The Easy, Breezy Yesterdays

Dillinger (1973)
directed by John Milius
rating: 4 out of 5 cravats
on DVD from Netflix

When Richard Linklater wanted a particular sense of bank-robbing camaraderie - of the sort that The Newton Boys aspires to but doesn't achieve - I'd be willing to bet that he sat down and screened Dillinger. And thinking of that as Warren Oates, Geoffrey Lewis, and Harry Dean Stanton wend their way through the countryside, dancing in Tucson and kidnapping Michelle Phillips from a Chicago bar, one can't help but amend John Milius' screenwriting mantra.
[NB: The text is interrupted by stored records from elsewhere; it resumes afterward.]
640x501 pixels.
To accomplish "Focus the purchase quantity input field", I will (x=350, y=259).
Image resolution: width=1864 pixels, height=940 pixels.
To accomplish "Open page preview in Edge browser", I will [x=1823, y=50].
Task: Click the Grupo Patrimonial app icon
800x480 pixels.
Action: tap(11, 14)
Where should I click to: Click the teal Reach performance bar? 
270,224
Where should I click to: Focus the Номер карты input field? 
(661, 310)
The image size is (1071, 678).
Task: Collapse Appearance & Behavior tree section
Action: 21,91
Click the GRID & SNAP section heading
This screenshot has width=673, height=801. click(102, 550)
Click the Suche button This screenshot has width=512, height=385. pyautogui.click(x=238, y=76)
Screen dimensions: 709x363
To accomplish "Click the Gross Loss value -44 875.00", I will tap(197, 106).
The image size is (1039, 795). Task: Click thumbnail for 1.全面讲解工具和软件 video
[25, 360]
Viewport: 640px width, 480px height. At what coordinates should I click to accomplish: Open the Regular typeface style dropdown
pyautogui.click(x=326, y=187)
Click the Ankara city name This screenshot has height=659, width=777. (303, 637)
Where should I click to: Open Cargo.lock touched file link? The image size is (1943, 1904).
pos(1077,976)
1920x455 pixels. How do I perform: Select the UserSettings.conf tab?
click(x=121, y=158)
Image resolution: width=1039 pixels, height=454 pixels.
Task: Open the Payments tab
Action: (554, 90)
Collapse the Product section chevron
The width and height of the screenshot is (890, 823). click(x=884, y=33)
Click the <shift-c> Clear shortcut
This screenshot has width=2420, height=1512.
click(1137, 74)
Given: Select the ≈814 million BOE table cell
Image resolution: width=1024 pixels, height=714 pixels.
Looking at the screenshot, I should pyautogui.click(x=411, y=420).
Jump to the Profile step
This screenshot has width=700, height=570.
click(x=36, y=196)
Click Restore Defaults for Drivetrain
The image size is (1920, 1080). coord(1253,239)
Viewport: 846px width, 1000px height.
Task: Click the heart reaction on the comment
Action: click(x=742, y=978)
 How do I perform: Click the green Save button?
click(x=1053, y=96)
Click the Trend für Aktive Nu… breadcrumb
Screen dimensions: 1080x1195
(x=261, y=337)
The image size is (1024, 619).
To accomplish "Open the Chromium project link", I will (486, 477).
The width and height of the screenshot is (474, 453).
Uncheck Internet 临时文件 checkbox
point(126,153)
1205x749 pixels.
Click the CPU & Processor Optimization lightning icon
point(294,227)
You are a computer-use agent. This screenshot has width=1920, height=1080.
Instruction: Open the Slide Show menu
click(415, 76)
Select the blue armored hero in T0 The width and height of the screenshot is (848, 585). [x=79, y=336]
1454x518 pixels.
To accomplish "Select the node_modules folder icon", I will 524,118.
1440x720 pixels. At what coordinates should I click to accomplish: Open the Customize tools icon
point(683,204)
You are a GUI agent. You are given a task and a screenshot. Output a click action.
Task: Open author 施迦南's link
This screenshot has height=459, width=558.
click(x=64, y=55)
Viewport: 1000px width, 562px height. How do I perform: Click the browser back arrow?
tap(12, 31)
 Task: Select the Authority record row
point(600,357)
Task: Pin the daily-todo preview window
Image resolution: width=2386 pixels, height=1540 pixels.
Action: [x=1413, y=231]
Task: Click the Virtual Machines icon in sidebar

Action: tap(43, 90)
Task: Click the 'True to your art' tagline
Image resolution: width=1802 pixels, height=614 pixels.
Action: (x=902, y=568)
It was a pleasure to be robbed by a man like Dillinger, Milius says; but even better, one comes to believe, to be a participant in this movie about him, whether stuntman, gaffer, or star. Ben Johnson's Melvin Purvis could convincingly bring every gangster of the era to justice, although the real-life Purvis only got "Pretty Boy" Floyd and John. Dillinger wouldn't be the same without the rest of them, though - Machine Gun, Baby Face, Handsome Jack, and Harry Dean - so there they are, guns in hand, and an hour and forty-five minutes to empty every shell in sight.